**What you need to do**
1) In the interview about MPA and NATO relations, what does the data commissioned by NATO show about streaming platforms?
2) Pick up the interview about MPA and NATO relations after its last sentence and write what comes next.

**Text passage**
DEADLINE: Can you comment on streaming, and the state of relations between MPA and NATO?
RIVKIN: The MPA’s relationship with NATO has never been stronger. During the pandemic, our extended family – including the MPA, NATO, the studios, the unions and guilds, independent filmmakers – worked closely together to get us through the worst of it. And we continue to work closely together on a range of issues that require our collective input and focus – be it economic incentives, pandemic response or initiatives to take down the global piracy operations that threaten our industry.
The MPA is screen agnostic, but we join NATO in recognizing the vital and undeniable importance of movie theaters in delivering a unique moviegoing experience to audiences around the world. We believe people should be able to enjoy great TV and films on whatever screens they choose, and we appreciate that there’s nothing quite like watching movies on a big screen. It’s important to remember that streaming and theaters can and do thrive together. Data commissioned by NATO shows that streaming platforms don’t draw substantial numbers of moviegoers away from theaters, because those who attended movies in theaters more frequently also tend to consume streaming content more frequently.

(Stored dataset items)
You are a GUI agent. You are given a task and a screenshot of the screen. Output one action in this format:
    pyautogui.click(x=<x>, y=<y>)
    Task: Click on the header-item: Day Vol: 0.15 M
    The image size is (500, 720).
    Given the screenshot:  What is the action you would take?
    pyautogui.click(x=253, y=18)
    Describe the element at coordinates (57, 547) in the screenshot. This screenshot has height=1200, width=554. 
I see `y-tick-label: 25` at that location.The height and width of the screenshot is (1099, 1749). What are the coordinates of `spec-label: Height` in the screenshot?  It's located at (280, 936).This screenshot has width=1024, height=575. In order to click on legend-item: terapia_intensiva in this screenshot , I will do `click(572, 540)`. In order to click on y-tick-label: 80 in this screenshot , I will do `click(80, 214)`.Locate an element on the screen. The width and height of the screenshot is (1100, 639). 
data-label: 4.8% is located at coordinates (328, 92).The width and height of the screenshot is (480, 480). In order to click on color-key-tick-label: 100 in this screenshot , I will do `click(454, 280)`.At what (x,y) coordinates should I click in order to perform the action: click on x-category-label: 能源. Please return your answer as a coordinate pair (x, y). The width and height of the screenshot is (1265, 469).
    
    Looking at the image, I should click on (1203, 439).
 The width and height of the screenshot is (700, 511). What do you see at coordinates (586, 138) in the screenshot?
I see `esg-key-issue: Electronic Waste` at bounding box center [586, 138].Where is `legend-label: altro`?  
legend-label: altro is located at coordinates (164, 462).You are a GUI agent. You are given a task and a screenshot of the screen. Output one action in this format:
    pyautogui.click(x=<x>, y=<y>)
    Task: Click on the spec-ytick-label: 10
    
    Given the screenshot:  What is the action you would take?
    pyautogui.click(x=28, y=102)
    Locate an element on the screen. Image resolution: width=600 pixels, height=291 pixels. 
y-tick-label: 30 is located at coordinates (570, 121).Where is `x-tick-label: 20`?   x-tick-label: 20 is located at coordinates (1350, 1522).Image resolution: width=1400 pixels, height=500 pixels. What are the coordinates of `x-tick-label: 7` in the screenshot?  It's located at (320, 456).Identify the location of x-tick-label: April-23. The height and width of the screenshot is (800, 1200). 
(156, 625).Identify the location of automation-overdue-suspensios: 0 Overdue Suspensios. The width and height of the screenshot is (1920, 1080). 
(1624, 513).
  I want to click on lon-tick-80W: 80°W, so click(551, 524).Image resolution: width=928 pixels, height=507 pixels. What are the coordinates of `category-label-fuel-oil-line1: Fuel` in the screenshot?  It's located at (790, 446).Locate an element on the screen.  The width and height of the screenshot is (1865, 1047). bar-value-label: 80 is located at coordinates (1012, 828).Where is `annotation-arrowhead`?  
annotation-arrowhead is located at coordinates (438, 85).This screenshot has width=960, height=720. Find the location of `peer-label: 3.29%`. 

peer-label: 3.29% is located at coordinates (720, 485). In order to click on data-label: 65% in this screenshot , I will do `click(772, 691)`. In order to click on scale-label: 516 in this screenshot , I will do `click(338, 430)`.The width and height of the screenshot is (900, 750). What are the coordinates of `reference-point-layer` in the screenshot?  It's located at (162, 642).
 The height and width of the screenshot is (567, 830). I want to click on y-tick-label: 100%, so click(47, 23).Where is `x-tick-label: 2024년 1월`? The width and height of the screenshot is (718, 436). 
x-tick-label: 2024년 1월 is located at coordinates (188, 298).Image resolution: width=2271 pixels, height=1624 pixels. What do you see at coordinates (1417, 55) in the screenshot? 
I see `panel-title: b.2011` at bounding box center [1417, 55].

**Task-by-task answers**
1) Streaming platforms don't draw substantial numbers of moviegoers away from theaters.

2)
FITHIAN: Streaming is a very complicated discussion. People describe streaming services as cannibalistic at the core. We view streaming and theatrical as theoretically supporting each other and studies do show that. The short-term problem now is that the streaming world is not about making money. They are putting content onto streaming services because that is Wall Street’s golden eye. It is not about making the most money. If you debut a film theatrically and it does well and gets established as a brand, when it hits your streaming service, it drives more eyeballs and business. If you drop them on a service first they get lost. People can’t find them. There are 10,000 options. What makes the movie is the theatrical release. Even studios with their own streamers are going to realize.
Apple and Amazon are different, they are not trying to make money on the movies. Amazon is trying to get you to buy groceries and use Prime Video.
But there are too many services. People won’t pay for them all. The studios will [eventually go back] to the business model that makes them money. Not to pre-pandemic windows, but that shouldn’t be. The good news is that studios and theater owners are talking now.